Report every line in the listing below where the string "menu" shows up.

===

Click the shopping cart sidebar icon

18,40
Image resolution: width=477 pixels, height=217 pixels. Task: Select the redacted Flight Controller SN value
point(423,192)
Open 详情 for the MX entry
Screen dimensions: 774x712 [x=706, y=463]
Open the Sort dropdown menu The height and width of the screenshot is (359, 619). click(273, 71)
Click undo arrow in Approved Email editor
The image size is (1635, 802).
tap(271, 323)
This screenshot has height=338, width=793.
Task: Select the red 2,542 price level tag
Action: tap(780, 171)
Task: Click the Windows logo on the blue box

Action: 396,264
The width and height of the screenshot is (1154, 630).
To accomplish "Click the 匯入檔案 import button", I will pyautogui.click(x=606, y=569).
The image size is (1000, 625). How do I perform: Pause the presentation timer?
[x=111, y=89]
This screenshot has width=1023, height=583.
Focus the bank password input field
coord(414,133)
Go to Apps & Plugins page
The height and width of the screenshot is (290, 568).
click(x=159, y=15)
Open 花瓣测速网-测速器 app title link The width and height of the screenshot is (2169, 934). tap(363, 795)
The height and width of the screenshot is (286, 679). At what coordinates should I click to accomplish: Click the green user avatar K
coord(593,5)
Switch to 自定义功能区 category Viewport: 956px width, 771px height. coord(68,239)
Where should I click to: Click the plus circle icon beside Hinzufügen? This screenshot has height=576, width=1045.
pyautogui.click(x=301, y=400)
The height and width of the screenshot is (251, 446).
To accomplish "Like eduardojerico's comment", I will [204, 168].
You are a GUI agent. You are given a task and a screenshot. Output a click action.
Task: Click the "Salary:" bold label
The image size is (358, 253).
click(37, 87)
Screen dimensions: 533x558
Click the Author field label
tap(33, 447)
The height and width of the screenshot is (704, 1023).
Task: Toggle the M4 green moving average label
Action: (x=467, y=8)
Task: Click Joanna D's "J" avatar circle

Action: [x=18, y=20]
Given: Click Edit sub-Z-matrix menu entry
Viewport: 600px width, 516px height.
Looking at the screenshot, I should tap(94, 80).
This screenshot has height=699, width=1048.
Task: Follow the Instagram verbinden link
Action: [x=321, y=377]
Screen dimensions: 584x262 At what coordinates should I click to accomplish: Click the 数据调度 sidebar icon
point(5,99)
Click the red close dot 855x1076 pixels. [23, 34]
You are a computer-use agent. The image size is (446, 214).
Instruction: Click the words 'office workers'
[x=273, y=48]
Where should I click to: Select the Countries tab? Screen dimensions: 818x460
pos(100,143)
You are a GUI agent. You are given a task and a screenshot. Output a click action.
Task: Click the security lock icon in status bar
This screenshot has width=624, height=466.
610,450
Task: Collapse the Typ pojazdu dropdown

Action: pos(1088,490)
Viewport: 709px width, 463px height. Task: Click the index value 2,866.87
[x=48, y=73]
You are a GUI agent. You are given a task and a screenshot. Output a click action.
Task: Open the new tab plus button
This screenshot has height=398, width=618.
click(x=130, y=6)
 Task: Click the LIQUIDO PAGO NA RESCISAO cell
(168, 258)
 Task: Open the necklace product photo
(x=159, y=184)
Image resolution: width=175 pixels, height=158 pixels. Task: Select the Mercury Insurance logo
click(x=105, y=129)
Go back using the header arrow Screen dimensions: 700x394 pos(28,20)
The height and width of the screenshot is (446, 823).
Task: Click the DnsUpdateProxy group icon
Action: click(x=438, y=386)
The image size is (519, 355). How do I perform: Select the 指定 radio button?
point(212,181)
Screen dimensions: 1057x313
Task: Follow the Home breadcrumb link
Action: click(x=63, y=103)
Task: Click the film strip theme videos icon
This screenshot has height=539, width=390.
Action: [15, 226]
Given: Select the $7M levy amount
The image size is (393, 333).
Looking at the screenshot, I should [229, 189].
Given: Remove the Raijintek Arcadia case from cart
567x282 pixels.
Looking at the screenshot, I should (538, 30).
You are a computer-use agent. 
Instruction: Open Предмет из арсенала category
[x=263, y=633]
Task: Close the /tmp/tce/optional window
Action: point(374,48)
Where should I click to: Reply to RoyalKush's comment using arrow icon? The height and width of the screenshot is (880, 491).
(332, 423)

===

> EXPECTED ANSWER:
Open the Sort dropdown menu The height and width of the screenshot is (359, 619). click(273, 71)
Given: Click Edit sub-Z-matrix menu entry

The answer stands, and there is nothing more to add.